Nearly 100 percent of political donations from self-identified fact checkers—including those whose employers claim journalistic neutrality—go to Democrats, a Washington Free Beacon analysis of federal campaign finance disclosures found.
The Free Beacon reviewed political donations over the past four election cycles from those who identified their occupation as "fact checker." $22,580 of the $22,683 in political donations that came from self-identified fact checkers during that time—a whopping 99.5 percent—went to Democrats and liberal groups. Only three of the fact checker donations made during that period went to Republicans. Top recipients include socialist Vermont senator Bernie Sanders, who during the seven-year period received ten times more fact checker money than every Republican combined.
The findings contradict claims of neutrality from top fact-checking operations. Fact checkers for the New York Times and Reuters, for example, contributed to President Joe Biden, failed South Carolina Democratic Senate candidate Jaime Harrison, and liberal Massachusetts senator Elizabeth Warren's presidential campaign. The Times fact checker, Cecilia Nowell, contributed three times to Warren's failed presidential bid from 2019 to 2020 and still accepts "fact-checking assignments" from the outlet on a freelance basis, according to her LinkedIn. Reuters, meanwhile, from 2020 to 2021 employed Carrie Monahan, daughter of veteran journalist Katie Couric, as a "fact check producer." Monahan during that time contributed to Biden, Harrison, and Georgia Democratic senator Jon Ossoff.
Both the Times and Reuters say they approach fact checking in an unbiased and balanced manner.
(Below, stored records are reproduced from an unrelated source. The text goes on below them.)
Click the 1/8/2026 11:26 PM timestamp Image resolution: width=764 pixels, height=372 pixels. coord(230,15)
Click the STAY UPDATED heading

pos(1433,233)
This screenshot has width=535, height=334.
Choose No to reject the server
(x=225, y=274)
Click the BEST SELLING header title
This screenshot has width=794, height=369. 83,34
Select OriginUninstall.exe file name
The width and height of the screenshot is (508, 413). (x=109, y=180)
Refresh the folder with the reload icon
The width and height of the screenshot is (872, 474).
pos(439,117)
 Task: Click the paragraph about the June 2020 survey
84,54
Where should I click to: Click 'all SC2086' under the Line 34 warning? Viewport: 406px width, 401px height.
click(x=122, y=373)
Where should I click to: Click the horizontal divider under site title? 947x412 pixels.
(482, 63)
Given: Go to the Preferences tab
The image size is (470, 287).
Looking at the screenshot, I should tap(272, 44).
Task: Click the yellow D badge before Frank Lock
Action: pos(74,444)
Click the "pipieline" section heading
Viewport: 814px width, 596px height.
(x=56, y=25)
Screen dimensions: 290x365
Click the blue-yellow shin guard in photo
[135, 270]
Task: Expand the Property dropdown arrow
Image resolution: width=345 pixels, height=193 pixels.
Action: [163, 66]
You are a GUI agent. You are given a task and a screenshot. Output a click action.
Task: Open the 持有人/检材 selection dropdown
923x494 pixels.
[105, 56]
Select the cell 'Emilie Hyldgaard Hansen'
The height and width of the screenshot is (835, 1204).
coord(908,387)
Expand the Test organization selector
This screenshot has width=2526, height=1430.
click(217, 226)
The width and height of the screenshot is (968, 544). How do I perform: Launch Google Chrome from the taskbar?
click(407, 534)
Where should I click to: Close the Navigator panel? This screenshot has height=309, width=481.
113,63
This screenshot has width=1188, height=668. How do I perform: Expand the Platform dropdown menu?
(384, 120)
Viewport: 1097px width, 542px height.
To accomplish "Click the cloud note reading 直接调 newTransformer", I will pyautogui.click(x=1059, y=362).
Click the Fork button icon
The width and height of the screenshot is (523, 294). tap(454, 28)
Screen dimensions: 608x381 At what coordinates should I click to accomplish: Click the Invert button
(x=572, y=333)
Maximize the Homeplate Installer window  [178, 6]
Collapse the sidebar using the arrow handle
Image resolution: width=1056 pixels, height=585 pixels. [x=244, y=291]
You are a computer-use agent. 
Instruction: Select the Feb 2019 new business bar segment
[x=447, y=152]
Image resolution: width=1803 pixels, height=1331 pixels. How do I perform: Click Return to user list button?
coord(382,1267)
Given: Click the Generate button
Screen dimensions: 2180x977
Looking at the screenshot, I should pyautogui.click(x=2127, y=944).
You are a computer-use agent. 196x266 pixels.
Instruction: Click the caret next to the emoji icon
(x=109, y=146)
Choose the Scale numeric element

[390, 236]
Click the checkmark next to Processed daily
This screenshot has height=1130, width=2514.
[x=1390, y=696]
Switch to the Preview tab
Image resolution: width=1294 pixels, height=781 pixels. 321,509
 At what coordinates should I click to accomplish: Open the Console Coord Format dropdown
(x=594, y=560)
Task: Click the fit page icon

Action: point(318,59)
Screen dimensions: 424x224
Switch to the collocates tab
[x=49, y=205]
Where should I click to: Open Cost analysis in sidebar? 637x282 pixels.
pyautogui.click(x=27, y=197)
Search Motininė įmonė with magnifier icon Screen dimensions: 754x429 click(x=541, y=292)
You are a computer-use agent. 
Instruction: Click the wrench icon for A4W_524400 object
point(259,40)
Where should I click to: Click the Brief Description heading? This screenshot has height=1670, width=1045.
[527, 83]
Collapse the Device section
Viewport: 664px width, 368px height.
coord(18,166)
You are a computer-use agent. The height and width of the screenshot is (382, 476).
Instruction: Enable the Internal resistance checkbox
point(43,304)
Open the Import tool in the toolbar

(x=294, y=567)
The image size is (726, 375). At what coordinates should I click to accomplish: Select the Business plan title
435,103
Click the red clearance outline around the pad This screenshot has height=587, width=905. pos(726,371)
Those organizations and others, however, have a long history of botched fact checks on high-profile conservatives.
In a 2020 fact check, for instance, the Times accused Arkansas senator Tom Cotton of flirting with conspiracy theories when the Republican suggested that COVID-19 may have originated in a Chinese research lab. Federal investigations have since corroborated the lab leak theory Cotton promoted.
Fact checkers working for Facebook, meanwhile, last year erroneously designated as misinformation a Free Beacon report on Biden's Department of Health and Human Services, which was set to fund the distribution of safe smoking kits with crack pipes. Facebook's fact checker, Lead Stories, kept the piece in place even after the Free Beacon proved that federally-funded harm reduction organizations distributed crack pipes.
Fact checkers have even gone as far as to tell readers how they can (and can't) respond to factual information. When the Free Beacon in July reported that the Biden administration sold one million Strategic Petroleum Reserve barrels to a Chinese state-controlled gas giant, the Washington Post acknowledged in a subsequent fact check that the sale happened. Still, the Post's Glenn Kessler wrote, there's "no reason for outrage" and "anyone who suggests the Biden administration is doing something wrong here … earns Three Pinocchios."
Since the 2016 presidential election, the number of fact checking organizations has dramatically increased. Liberal academics and pundits argue that the extraordinary dishonesty of former president Donald Trump and other Republicans has created the need for an army of fact checkers. Tech giants like Facebook and Google have poured millions of dollars into fact-checking initiatives. While those fact checkers claim they are neutral, industry giants such as PolitiFact are more likely to accuse Republicans of aggressively lying than their liberal counterparts.
In addition to the New York Times and Reuters, federal disclosures reviewed by the Free Beacon show that fact checkers at Appen Global, a data management firm that Facebook contracted in 2019 to help build its fact checking infrastructure, donate exclusively to Democrats. Recipients include Sanders, Warren, and Progressive Takeover, a group that's "dedicated to mobilizing the Democratic Party."
The Free Beacon contacted Appen Global to ask how they vet fact checkers for potential biases but did not hear back. The Times also failed to return a request for comment, while Reuters told the Free Beacon it doesn't "comment on current or past newsroom staffers."
One of the few fact checkers who contributed to Republicans seemingly felt the need to obscure her identity—the Google employee listed her address as "123 No Name Drive." Conservative tech employees have long said they feel the need to self-censor their views, including on topics as seemingly benign as the nuclear family. "The issue of cultural norms when it comes to family and sexual orientation, those are difficult conversations, they are just intensified in the Bay Area," Lincoln Network cofounder Garrett Johnson told Wired in 2018.
The campaign finance disclosures reviewed by the Free Beacon show contributions from fact checkers at Reuters, the Times, Google, New York Magazine, CBS News, the New Republic, Vox, the New Yorker and National Geographic, among others. Overall, fact checkers at 40 different organizations donated to Democrats.